-------- MATERIAL FOR THIS EXERCISE --------

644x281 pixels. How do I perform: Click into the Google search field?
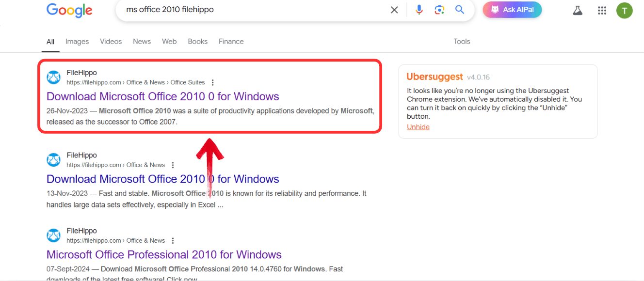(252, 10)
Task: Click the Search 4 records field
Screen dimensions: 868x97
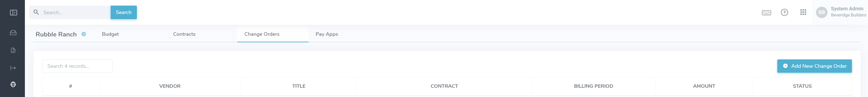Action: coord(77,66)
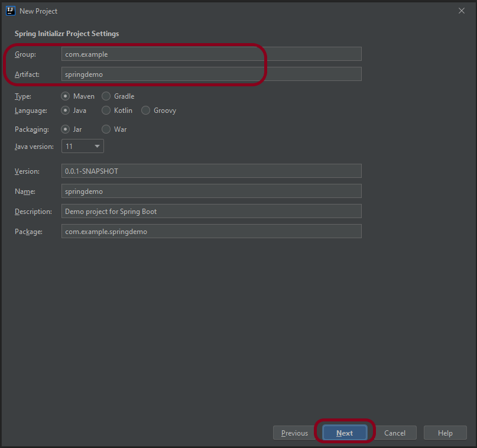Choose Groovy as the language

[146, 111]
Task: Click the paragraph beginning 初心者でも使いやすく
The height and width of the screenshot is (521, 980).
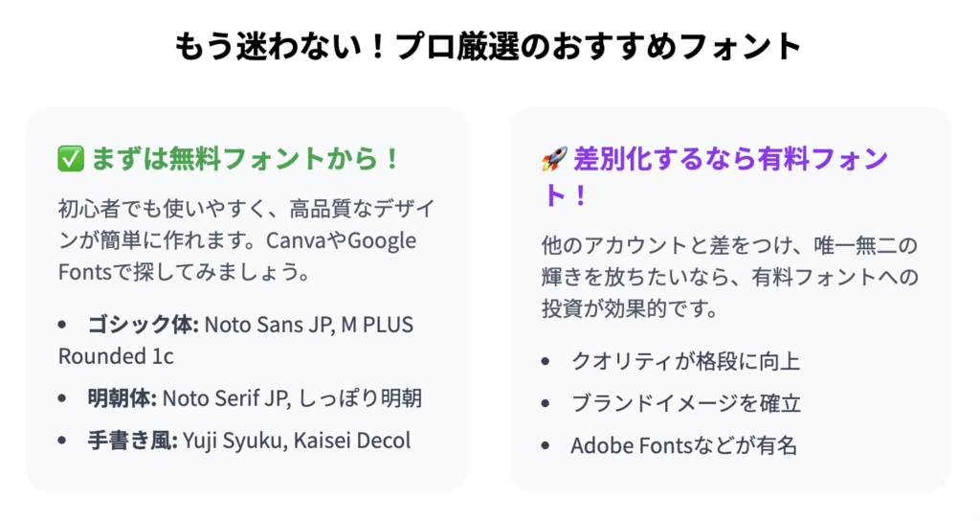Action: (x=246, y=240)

--------
-------- MATERIAL FOR THIS EXERCISE --------

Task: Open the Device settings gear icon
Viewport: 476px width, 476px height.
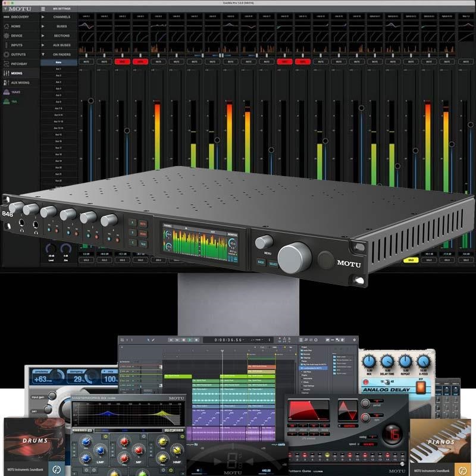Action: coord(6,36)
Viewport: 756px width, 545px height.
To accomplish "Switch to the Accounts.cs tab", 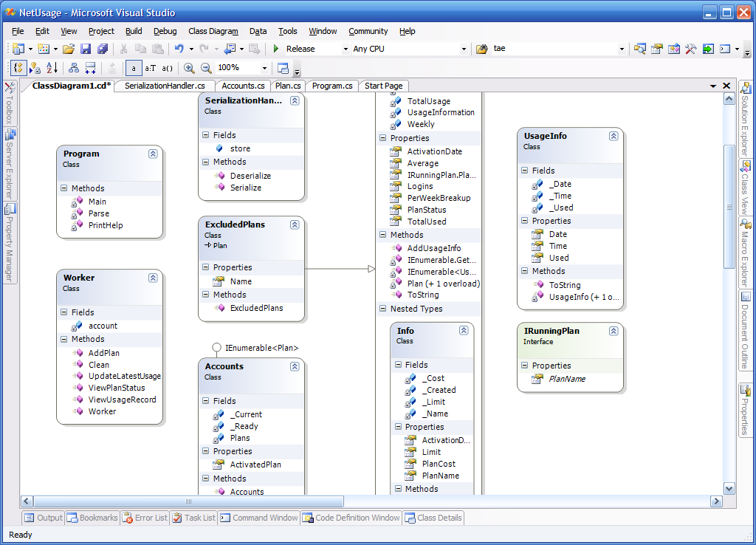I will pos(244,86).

--------
-------- MATERIAL FOR THIS EXERCISE --------

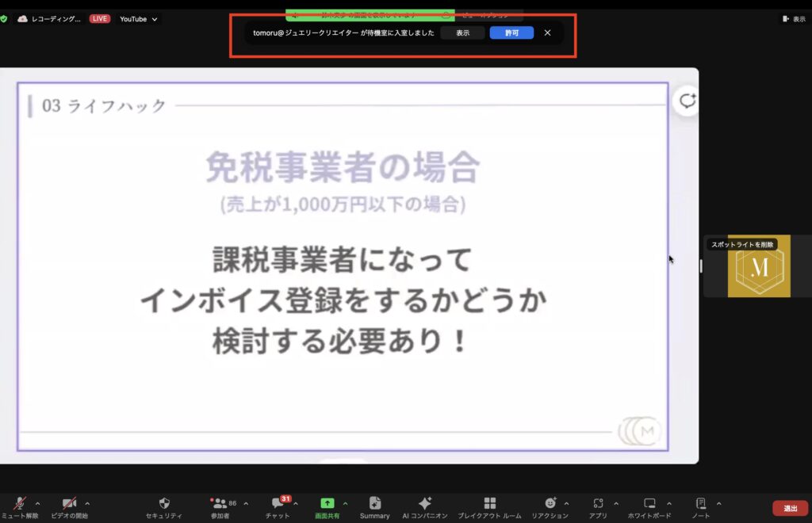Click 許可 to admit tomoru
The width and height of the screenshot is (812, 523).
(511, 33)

--------

- WORK TO BE COMPLETED -
Whenever the string "Task" shows up in a line of the records, copy that line.

- ANSWER BELOW -
Task: Click the Search 4 records field
Task: Click the paragraph beginning 初心者でも使いやすく
Task: Open the Device settings gear icon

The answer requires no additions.